OK. Let me be clear. I don't hope the guy's career is over. (I'm not convinced it is, by the way, but admit I don't know how all this admissions business works in practice).
Still, I have had too many discussions with lawyers who did claim, in effect, that a judge's scolding was really a terrible punishment for some outrageous behavior. Read EV's headline. I could be mistaken, but he seems to think so. This is what I'm getting at with the word "guild." What lawyers seem to regard as harsh discipline looks to outsiders like no more than a finger-wag.
Lawyers have tremendous power to screw around with people. It may not look like that from the inside, but it's true. I can't go around issuing subpoenas to people who offend me. Yet the controls on that power seem inadequate, which shouldn't be all that surprising since the controls are exercised by other lawyers.

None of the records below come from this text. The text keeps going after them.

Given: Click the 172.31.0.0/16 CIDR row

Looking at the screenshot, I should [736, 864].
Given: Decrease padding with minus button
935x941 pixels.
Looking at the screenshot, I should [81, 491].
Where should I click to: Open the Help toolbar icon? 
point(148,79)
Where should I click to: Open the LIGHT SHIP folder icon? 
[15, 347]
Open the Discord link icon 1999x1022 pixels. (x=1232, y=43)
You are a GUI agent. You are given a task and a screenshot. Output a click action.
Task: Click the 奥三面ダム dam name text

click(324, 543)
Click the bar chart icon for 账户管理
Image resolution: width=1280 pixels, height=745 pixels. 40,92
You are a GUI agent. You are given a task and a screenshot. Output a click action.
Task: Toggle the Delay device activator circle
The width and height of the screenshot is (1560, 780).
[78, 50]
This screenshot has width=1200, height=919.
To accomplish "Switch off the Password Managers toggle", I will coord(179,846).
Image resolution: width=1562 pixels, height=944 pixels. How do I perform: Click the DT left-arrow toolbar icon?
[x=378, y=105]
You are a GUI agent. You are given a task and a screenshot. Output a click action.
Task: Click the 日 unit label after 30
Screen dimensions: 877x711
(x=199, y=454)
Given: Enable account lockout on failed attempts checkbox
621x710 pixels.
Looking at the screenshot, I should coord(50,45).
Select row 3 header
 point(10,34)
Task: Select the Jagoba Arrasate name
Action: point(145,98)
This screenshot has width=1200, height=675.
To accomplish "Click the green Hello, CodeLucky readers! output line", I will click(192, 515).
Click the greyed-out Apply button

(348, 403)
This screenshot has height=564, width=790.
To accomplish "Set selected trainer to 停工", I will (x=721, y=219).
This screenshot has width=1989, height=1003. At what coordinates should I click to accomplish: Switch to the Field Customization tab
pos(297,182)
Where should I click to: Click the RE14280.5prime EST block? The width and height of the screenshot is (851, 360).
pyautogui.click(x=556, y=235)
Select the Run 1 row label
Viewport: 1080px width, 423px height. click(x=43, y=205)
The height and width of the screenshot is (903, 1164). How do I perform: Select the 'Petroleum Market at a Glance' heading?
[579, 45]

To you this was just "an overly broad subpoena." And that's the problem. It was much more. There's every reason to doubt that it should have been issued at all, so broadness, while part of the problem, is not all of it. In effect this was nothing but intimidation by law license. Seidel, if she is an average non-lawyer, has little or no contact with legal proceedings in her daily life. This kind of thing is amazingly stressful for most people; it can impose substantial emotional costs. When it's done the way Shoemaker did it it deserves a hell of a lot more than a slap on the wrist.
No, his career shouldn't end, but he should compensate Seidel. I'd say something like his hourly billing rate for eight hours a day from the time the subpoena was issued until it was quashed would be fair.
A species of equal protection? On some other planet maybe. If I rob a bank and don't get caught, will that be a defense the next time someone robs and bank and does get caught?
Describing this as an overly broad subpoena displays the moral sense of a rabid coyote.
This was not an overly broad subpoena. It was a calculated attempt to silence a critic by misusing the law, in a thuggish manner. His career should end. In ignominy.
BTW are you a lawyer?
Instead of defending her, you should all be clamoring for this woman to be charged with child abuse for spreading false information about autism. Naive parents who happen upon Seidel's misrepresntation of facts concerning Dr Geier may miss an opportunity to cure their kids of this nightmarish condition.
The way I see it, deliberately misrepresenting these facts is a violation of the first amendment when children suffer as a consequence.